Another thing you can try is: send food samples and then ask for feedback. Written feedback is helpful, but if you can, really try to talk to the people who tasted your food; in conversation, they could reveal more about what they liked and disliked.
In addition to getting feedback on your finished dishes, it is essential to test the quality of your product at every stage of preparation. In the hospitality industry, it is common for food to be prepared, stored and transported to the location at a different location. Each stage will have an effect on how the food turns out in the end. By testing items at every stage, from initial preparation to serving, you can identify where quality has declined and address the issue accordingly.
5. Food Safety Training
As with any business in the food service industry, food safety is extremely important. Providing adequate training in food hygiene protocols to all staff, including serving staff who will handle the food, can minimize the risk of customers developing food poisoning, allergic reactions or other health risks from eating contaminated food.
Training must be at least one level 2 HACCP certificate course, which refers to anyone who works in catering and where food is processed or prepared.

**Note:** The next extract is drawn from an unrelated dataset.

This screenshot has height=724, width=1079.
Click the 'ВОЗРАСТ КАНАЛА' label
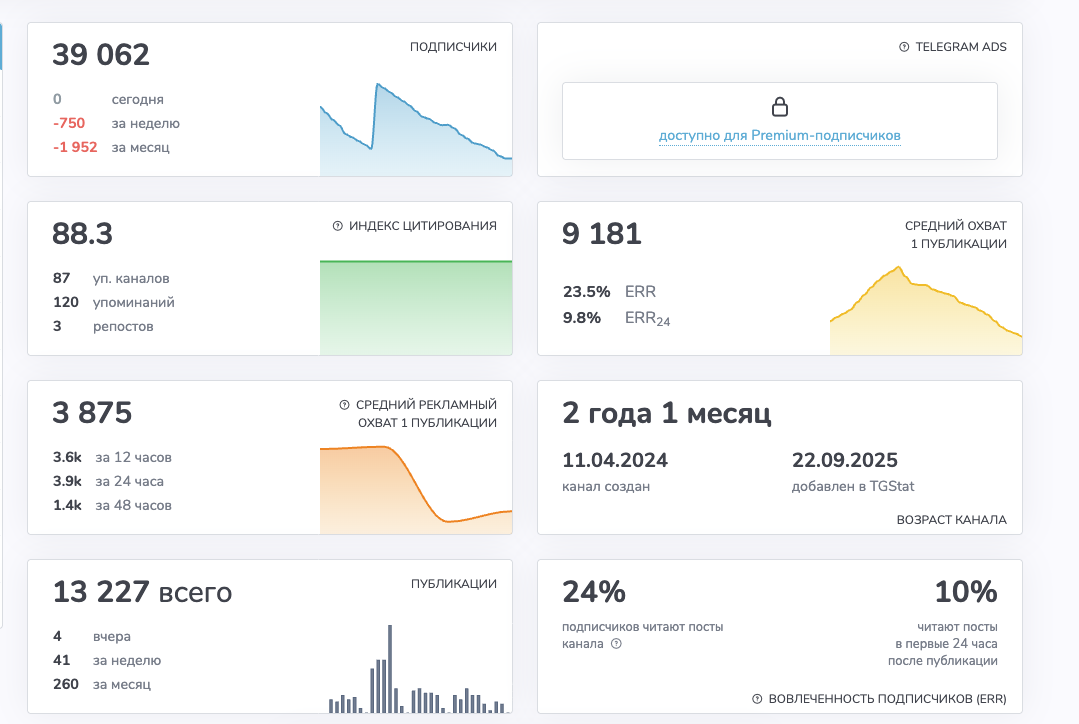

You’ll find online food safety courses covering everything you need to know about food safety and hygiene requirements, from the importance of personal hygiene to cleaning and sanitizing the kitchen. The course can also discuss the risks of Covid-19 and how these risks can be minimized.
As a food company, the health department will keep a close eye on your activities, but remember that this is to your advantage. Inspections ensure that you follow hygiene standards, limiting health risks that could lead to expensive, painful lawsuits if someone falls ill as a result of your service.